Scossi dall’avvelenamento di diversi cani avvenuto giorni fa in via Ascolese a Sassano, la Vice Responsabile del Distaccamento di Salerno della Guardia Nazionale Ambientale, Giuseppina Libretti, non ci sta a stare con le mani in mano e forma la Guardia Nazionale Ambientale sul territorio sassanese.

Già molte le adesioni – spiega colei che sarà ideatrice e portavoce di un progetto che sta nascendo – ci sarà un’oasi del cane dove i cani saranno curati, sterilizzati e soprattutto tutelati. Già nei mesi scorsi la Dirigenza provinciale della Guardia Nazionale Ambientale ha chiesto al Comune di Sassano un protocollo d’intesa ed ad oggi nessuna risposta. Ma la nostra missione va avanti, non si ferma ad alcuni rallentamenti della politica“.

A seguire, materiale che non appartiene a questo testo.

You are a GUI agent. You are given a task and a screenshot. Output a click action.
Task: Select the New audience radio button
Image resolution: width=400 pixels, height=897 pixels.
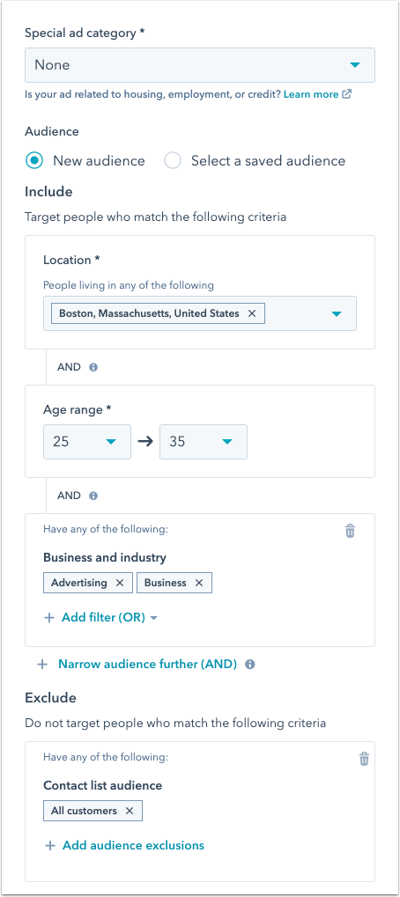pyautogui.click(x=34, y=161)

Ci saranno e sono già in atto pattuglie della Guardia Nazionale Ambientale sul nostro territorio – conclude – il dirigente provinciale Antonio D’Acunto ci ha dato la massima disponibilità impegnando uomini e donne pronti a mettersi in gioco per tutelare e difendere i nostri amici animali e tutto l’ambiente già maltrattato ogni giorno“.

– redazione –

4 Commenti

  1. Veronica says:

    Ci sono, inoltre, tantissimi cani di proprietà che vengono lasciati liberi di girare e che aggrediscono i passanti, ad esempio a Varco N.E. tra l’altro i proprietari nel momento in cui i propri cani aggrediscono i passanti fanno anche finta che i cani non sono di loro proprietà, cose assurde e soprattutto pericolose per i passanti.

    • Forestale says:

      Confermo anche zona caiazzano via ascolese, i proprietari li lasciano liberi e fanno finta di niente(falegname) , ma sono pericolosi perché rincorrono le persone con le biciclette, in prima persona mi stavano facendo cadere dalla moto, ovviamente prima di prendere provvedimenti deve prima succedere un incidente grave, non sia mai la prevenzione!!!

    • Confermo, e ci sono anche cani di grossa taglia, mi sono informato e sono tutti di proprietà. Io ero con i miei figli, piccoli, e ci abbaiavano rincorrendoci, si sono molto spaventati ed hanno iniziato a piangere.
      Tutti lo sanno, i vigili, persone del comune, il sindaco ecc. ecc. e nessuno ha fatto mai niente. L’avvelenamento di quei poveri cani, che non c’entrano niente perché la colpa non è loro, va attribuita non solo a chi ha commesso questo gesto orribile, ma anche e soprattutto a coloro che sapevano e sanno ma non fanno niente, tranne che parlare parlare. Perché prima o poi, e speriamo il più poi possibile, succederà qualcosa a qualche persona che starà facendo una semplice passeggiata a piedi o con la bici.

  2. Rosa De luca says:

    Mi sembra un un’ottima iniziativa , vi assicuro che non è bello incontrare u branco di cani affamati. Poveri abbandonati vagano i cerca di cibo.